A. Une société fondée sur les apparences (l. 11 à 17)

- « cependant » l. 11 : il ne s’agit plus de décrire Eu. face à elle-même mais Eu. en société. Poursuite de
l’emploi du présent « il vient » : Cléanthis donne à voir la scène comme au début du texte.
- suite de questions l. 12-13 qui correspondent aux discours intérieur d’Euphrosine (au discours indirect
libre), Cléanthis retranscrit ses pensées qui tourne autour du regard que l’on va poser sur elle.
- remarque ironique de Cléanthis le « remède » inventé par Eu. n’en est pas un car il s’agit de mentir à
ses amies => ce qui est mis évidence ici est la fausseté des relations sociales, l’hypocrisie. Même
analyse pour « bonnes amies » = l’amitié est teintée de faux semblants.
-retranscription du dialogue entre les amies et Eu. (voir emploi de guillemets l. 13 à 15), Cléanthis joue
tous les rôles (Eu. + les amiies), on est vraiment dans le théâtre dans le théâtre : Eu. se justifie en
exagérant « 8 jours que je n’ai fermé l’oeil » (hyperbole)
-L’interprétation de Cléanthis met l’accent sur les relations hommes- femmes par l’apostrophe
« messieurs ». elle traduit l’attitude d’Eu. (« cela veut dire ») et analyse la situation. Portrait et
commentaire se mêlent.
-Accumulations de souhaits (verbes à l’impératif l. 16) avec gradation qui montre qu’Eu. a peur d’être mal
vue : image pathétique d’une femme soumise à sa beauté et au regard des autres

B. Les résultats de cette exposition du caractère d’Eu. (l. 18 à 25)
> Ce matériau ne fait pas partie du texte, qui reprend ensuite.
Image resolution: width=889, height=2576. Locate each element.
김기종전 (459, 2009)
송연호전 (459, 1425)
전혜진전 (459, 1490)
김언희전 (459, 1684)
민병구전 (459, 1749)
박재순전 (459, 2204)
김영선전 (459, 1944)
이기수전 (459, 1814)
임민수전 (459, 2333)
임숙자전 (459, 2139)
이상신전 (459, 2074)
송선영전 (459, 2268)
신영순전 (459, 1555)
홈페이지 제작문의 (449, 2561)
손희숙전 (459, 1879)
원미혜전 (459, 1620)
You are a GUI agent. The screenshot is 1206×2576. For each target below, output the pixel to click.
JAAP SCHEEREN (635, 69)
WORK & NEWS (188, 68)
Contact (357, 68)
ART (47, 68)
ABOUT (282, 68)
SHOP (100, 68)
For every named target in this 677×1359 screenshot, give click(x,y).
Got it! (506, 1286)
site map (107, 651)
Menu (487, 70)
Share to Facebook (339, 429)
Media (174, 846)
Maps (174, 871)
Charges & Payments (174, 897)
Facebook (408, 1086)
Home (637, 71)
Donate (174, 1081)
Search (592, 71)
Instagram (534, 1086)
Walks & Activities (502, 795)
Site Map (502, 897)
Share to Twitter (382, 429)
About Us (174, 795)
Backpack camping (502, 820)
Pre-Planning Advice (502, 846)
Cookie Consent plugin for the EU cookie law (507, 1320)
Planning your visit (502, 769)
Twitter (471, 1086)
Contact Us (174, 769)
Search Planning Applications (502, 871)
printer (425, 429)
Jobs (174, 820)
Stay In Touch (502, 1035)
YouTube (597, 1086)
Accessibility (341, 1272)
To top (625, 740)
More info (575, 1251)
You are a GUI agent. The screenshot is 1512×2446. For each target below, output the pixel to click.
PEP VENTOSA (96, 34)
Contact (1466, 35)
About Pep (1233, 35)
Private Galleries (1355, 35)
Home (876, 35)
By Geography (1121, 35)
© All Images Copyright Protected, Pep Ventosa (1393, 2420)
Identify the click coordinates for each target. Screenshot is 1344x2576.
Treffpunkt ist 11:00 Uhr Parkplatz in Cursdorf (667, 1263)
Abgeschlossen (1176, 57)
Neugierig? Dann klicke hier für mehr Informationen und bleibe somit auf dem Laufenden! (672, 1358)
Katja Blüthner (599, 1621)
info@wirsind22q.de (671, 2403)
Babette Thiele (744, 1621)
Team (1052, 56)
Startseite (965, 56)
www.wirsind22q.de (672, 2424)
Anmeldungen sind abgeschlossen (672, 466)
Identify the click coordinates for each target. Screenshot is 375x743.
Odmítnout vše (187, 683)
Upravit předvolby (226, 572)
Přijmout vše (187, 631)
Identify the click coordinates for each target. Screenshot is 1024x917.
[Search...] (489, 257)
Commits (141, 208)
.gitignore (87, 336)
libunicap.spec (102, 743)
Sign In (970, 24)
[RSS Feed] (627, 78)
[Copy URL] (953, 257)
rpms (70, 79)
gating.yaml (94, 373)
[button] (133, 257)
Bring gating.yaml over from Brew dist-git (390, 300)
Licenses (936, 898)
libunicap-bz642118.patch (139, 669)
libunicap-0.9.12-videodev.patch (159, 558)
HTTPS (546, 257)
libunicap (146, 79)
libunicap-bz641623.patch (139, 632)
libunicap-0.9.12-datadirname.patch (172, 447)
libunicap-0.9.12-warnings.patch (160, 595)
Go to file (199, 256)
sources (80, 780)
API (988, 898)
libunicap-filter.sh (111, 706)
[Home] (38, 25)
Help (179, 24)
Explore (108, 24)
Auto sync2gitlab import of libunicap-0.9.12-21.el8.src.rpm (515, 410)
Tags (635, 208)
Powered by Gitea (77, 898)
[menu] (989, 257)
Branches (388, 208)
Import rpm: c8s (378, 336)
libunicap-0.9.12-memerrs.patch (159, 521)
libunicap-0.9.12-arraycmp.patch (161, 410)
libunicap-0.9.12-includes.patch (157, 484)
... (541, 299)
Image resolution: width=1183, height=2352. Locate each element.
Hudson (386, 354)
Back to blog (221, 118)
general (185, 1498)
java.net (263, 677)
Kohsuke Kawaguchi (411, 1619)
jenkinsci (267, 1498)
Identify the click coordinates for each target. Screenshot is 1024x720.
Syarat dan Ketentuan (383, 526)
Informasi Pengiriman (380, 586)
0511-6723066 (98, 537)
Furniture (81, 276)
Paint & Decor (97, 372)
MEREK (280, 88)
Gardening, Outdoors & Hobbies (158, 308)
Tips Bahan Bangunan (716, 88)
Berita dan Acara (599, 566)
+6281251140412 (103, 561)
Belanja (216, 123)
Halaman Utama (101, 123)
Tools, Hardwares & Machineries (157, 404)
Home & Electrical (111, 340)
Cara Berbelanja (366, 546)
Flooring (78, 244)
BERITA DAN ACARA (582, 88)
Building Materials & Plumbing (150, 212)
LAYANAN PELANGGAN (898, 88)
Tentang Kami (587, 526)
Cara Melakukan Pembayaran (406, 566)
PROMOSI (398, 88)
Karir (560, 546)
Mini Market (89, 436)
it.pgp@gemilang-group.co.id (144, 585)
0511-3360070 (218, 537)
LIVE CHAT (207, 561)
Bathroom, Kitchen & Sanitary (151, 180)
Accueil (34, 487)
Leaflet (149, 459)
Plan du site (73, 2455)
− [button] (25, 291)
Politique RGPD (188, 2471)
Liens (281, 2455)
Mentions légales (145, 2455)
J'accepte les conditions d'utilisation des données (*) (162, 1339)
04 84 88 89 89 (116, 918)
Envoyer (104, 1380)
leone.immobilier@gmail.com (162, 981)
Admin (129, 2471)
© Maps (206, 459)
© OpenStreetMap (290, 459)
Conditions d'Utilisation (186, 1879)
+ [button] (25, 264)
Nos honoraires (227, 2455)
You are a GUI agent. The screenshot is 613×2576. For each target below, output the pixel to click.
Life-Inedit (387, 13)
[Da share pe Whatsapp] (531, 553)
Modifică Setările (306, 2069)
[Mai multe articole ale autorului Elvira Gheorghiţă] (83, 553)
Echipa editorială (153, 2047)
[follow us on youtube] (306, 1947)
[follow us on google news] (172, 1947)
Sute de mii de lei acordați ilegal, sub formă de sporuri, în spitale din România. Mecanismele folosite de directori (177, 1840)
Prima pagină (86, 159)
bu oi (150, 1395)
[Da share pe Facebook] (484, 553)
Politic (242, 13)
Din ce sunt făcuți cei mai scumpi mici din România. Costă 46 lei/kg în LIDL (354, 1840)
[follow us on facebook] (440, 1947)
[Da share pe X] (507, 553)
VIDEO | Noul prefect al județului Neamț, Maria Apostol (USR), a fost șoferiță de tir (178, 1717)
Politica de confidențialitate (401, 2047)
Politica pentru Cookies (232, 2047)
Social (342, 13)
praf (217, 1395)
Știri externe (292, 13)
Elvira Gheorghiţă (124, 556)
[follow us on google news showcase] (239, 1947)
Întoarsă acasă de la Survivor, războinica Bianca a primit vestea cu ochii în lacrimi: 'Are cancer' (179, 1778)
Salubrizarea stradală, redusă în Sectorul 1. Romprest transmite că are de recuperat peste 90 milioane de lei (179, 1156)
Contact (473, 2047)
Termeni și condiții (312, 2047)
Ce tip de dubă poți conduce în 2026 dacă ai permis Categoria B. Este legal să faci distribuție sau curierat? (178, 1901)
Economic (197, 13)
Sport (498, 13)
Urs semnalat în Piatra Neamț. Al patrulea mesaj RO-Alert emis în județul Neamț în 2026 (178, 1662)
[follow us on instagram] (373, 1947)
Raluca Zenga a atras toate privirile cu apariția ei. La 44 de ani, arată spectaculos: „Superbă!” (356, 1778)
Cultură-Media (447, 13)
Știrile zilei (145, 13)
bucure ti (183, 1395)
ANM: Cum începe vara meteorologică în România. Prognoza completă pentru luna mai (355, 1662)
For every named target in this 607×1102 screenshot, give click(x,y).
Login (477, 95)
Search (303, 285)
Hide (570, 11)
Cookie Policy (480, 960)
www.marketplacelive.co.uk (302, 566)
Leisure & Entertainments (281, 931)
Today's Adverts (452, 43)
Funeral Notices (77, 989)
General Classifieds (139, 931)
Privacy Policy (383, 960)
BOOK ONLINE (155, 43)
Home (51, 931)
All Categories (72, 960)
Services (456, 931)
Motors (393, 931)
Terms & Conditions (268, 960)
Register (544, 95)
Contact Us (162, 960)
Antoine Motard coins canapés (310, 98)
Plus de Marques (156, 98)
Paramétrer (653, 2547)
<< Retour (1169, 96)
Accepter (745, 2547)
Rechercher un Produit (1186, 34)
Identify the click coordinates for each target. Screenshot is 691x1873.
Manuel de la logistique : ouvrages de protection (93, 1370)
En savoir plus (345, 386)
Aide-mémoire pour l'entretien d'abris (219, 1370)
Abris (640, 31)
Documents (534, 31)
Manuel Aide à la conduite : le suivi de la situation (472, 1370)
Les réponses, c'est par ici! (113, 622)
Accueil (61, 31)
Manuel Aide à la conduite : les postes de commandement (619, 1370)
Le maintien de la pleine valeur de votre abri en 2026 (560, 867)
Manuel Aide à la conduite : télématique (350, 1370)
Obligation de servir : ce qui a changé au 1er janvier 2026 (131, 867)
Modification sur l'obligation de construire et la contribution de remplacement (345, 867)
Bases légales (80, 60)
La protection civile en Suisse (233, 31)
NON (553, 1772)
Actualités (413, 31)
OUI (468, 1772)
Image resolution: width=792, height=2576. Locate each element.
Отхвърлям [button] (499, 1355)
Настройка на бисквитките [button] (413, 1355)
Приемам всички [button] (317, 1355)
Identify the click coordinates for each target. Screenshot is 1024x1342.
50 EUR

- Cléanthis manifeste une conscience de classe : elle s’inclut dans le groupe des esclaves « nous
autres esclaves ».
-Cl. démontre sa supériorité sur les maîtres: « nous sommes doués » l. 18, « pénétration » l. 18 (=
compréhension) => renversement des valeurs, moralement c’est Cl qui est supérieure à sa
maîtresse.
-ironie de la formule « de pauvres gens » l. 18. Les maîtres sont riches économiquement mais
moralement démunis qui ils ne sont pas doués d’empathie au contraire de Cléanthis.
- Trivelin approuve le portrait qui est fait et le voit comme une avancée positive : « profitez »,
« fidèle » l. 20-21
- Le portrait a fait son effet, a porté ses fruits : Eu. est déstabilisée, perdue « je ne sais où j’en
suis » l. 22
- la fin du texte augure d’une suite qui poursuivra le portrait mais achèvera aussi le formation morale
d’Eu. : « achevez, achevez » l. 25

Conclusion : Cléanthis, en mettant en scène sa maîtresse dans sa vie mondaine, peint le


quotidien mais aussi les travers d’Eu. Elle se présente comme une coquette centrée sur son
apparence et avide de séduire. La satire gagne en efficacité grâce au principe du théâtre dans le
théâtre qui tout en faisant rire fait aussi réfléchir selon le principe du « castigat ridendo mores ».
C’est ce même principe qu’applique Molière dans les mises en abyme du Malade imaginaire.